Serbia’s oil sector is approaching a critical turning point as discussions over the future ownership of Naftna Industrija Srbije (NIS) move beyond a corporate transaction and become a broader issue of national energy security. The potential acquisition of Gazprom Neft’s 56.15% stake in NIS by Hungary’s MOL Group carries implications that extend far beyond the balance sheets of two energy companies. The outcome could reshape Serbia’s fuel security, sanctions exposure, refinery operations and its geopolitical positioning between Russia, Hungary, the United States and the European Union.
According to current plans, the Serbian government has resolved key issues with MOL regarding a shareholders’ agreement that would take effect if Gazprom Neft agrees to sell its stake and the transaction receives approval from the US Treasury’s Office of Foreign Assets Control (OFAC). Under the proposed arrangement, Serbia would acquire an additional 5% ownership stake in NIS, strengthening the state’s influence over strategic decisions while expanding its ability to protect national energy interests through enhanced governance rights.
At the heart of the transaction is the Pančevo refinery, Serbia’s most important refining asset and a cornerstone of the country’s fuel supply system. MOL has reportedly committed to maintaining refinery operations at least at the average annual processing levels recorded during the four years preceding the introduction of US sanctions. This commitment is particularly significant because the refinery is essential not only for NIS but also for Serbia’s overall energy security. Any disruption to production would have immediate consequences for domestic fuel availability, wholesale pricing and the country’s reliance on imported petroleum products.

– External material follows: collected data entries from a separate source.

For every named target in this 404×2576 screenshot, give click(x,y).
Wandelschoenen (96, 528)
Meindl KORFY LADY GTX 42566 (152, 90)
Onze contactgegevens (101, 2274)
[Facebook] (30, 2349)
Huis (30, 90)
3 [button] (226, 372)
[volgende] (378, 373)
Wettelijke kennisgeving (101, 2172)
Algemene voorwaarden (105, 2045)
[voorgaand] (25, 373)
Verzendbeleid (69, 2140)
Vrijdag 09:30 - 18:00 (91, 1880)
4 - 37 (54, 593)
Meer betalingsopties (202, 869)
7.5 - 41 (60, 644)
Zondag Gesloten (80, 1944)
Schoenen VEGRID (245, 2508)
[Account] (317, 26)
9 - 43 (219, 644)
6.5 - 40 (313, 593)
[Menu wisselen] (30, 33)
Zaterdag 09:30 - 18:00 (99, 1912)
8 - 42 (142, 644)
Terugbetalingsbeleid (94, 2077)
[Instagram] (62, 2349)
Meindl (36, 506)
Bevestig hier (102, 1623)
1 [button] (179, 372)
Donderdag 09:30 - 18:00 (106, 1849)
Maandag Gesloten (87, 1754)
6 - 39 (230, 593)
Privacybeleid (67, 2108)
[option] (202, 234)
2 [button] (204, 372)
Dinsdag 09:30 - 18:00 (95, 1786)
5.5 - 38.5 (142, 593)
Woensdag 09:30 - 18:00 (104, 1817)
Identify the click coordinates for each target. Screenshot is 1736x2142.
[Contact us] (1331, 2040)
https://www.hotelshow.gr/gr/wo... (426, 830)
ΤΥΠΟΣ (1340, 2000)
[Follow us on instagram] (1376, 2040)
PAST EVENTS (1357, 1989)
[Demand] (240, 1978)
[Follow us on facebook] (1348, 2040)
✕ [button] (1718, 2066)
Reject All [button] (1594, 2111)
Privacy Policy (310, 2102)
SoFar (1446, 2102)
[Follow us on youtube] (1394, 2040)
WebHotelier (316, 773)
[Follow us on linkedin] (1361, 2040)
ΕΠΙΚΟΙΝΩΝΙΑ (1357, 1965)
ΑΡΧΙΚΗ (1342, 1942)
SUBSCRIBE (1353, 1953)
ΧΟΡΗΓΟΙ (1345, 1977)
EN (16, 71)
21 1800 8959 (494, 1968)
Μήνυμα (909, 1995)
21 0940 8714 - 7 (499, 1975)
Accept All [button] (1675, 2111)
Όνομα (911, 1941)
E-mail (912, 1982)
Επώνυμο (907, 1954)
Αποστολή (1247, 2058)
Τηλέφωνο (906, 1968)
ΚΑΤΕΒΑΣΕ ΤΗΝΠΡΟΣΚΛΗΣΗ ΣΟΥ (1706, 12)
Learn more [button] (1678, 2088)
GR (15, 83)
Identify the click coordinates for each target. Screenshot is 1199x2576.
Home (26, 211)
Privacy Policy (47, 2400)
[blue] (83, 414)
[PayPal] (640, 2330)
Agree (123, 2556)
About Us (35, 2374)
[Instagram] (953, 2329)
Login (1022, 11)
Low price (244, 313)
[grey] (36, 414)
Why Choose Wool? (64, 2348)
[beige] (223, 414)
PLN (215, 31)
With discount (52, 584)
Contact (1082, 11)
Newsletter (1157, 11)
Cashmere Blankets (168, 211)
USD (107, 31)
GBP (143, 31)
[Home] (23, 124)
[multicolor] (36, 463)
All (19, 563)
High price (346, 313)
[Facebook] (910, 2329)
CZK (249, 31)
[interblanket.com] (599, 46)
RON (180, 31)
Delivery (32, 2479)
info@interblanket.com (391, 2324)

Despite progress in negotiations between Belgrade and MOL, the transaction remains dependent on two critical conditions. Gazprom Neft must agree to divest its ownership, while OFAC must determine that the new ownership structure adequately addresses sanctions-related concerns. As a result, the deal has become as much a geopolitical negotiation as a commercial acquisition. Serbia may regain strategic influence over its largest oil company, MOL would significantly strengthen its downstream presence in the Balkans, and Gazprom Neft could reduce its exposure to sanctions pressure. However, agreement between Serbia and Hungary alone will not be sufficient without approval from both Moscow and Washington.
For MOL Group, acquiring NIS would further expand its regional refining and fuel distribution network alongside its existing operations in Hungary, Croatia, Slovakia and other Central European markets. For Serbia, a MOL-led ownership structure could provide a more sanctions-compatible framework while preserving refinery continuity and domestic fuel security. From the perspective of OFAC, the key consideration will be whether the proposed transaction genuinely removes sanctioned influence and establishes a governance model capable of ensuring long-term compliance.
The significance of the transaction extends well beyond Serbia. Across south-east Europe, energy security is increasingly determined not only by access to crude oil but also by refinery ownership, sanctions policy and the resilience of downstream infrastructure. The outcome of the NIS ownership process will therefore be closely monitored by governments, financial institutions and energy traders, as it may provide an important model for how Russian-linked strategic energy assets in the Balkans can be restructured while maintaining stable fuel supplies and protecting regional energy security.